Google sait désormais détecter le cancer du sein sur les radios mieux que les médecins

Google a développé une nouvelle intelligence artificielle capable de trouver des cancers du sein sur de simples radios mieux que les médecins. L’avancée est un formidable espoir pour lutter plus efficacement contre la maladie, dans les pays développés comme dans les pays en voie de développement en mettant à disposition un moyen fiable et bon marché de dépister ce type de cancers.

Un appareil de mammographie pour dépister le cancer du sein / Crédits : Pixabay

L’équipe Google AI (dédiée à l’intelligence artificielle) vient de développer un nouveau modèle qui détecte le cancer du sein de manière particulièrement fiable sur de simples radios. En fait il suffit au système de disposer du scan du résultat d’une mammographie pour qu’il puisse faire son diagnostic en s’appuyant sur une énorme quantité de mammographies issues de donneuses anonymes : 76000 femmes britanniques et 15000 femmes américaines – ainsi qu’un dataset de 28000 femmes supplémentaire.

Le résultat ? Cette intelligence artificielle permet de réduire le nombre de faux négatifs entre 1,2 et 5,7% et a réduit le nombre de faux positifs entre 2,7 et 9,7% dans les datasets en possessions des chercheurs. La découverte n’implique pas seulement les chercheurs de Google AI, mais aussi ceux du Cancer Research UK Imperial Centre, de l’université Northwestern (Royaume-Uni), et de l’Hôpital royal de Surrey County (Royaume-Uni).

La faisabilité est démontrée, mais il reste encore de nombreuses étapes

« Ces résultats sont une base pour de futures applications dans lesquelles ce modèle pourra potentiellement aider les radiologues spécialisés dans le dépistage du cancer du sein », s’enthousiasme Google dans son post de blog. Tout en soulignant à plusieurs reprises que l’efficacité de la détection est meilleure que celle opérée par des experts humains – qui ont à leur décharge forcément accès à moins de données de par leur expérience.

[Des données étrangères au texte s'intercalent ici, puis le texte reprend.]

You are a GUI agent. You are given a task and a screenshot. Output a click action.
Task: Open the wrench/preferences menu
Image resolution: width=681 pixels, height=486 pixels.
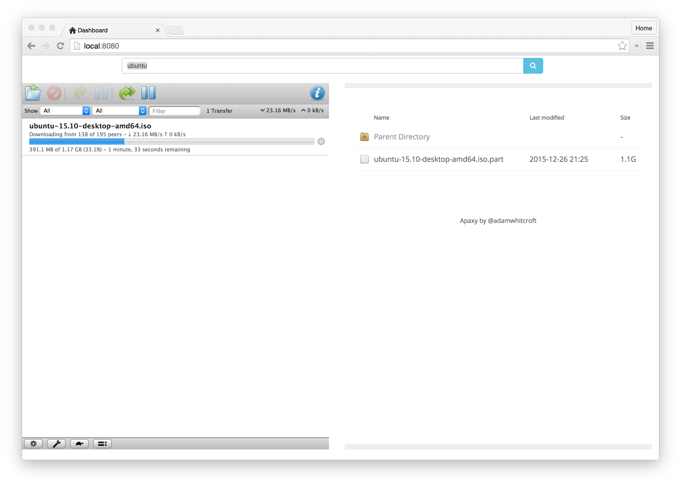click(x=57, y=444)
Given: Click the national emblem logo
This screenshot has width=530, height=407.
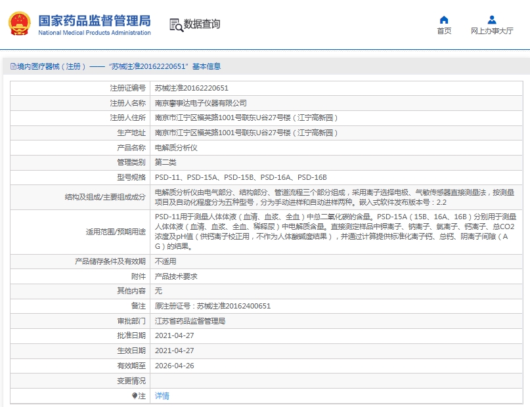Looking at the screenshot, I should pyautogui.click(x=19, y=24).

La détection du cancer du sein sur les radios est en effet un exercice très compliqué, même pour les radiologues les plus chevronnés. Et les faux positifs ou négatifs ne sont pas rares. En plus d’aider les médecins dans les pays développés, on peut imaginer, à terme, que ce genre de dépistage assisté par l’intelligence artificielle pourra rendre le dépistage de la maladie meilleur marché dans les pays en voie de développement.

Lire également : Google collecte les données de santé de millions d’américains sans leur consentement

Pour l’heure, la technologie a démontré l’efficacité de son application sur des datasets de données – Google note cependant qu’avant de trouver sa place dans les hôpitaux et cliniques, la technique devra faire l’objet de « davantage de recherche, d’études cliniques prospectives et d’un feu vert du régulateur pour comprendre et prouver comment les systèmes logiciels inspirés par cette recherche pourrait améliorer les soins ».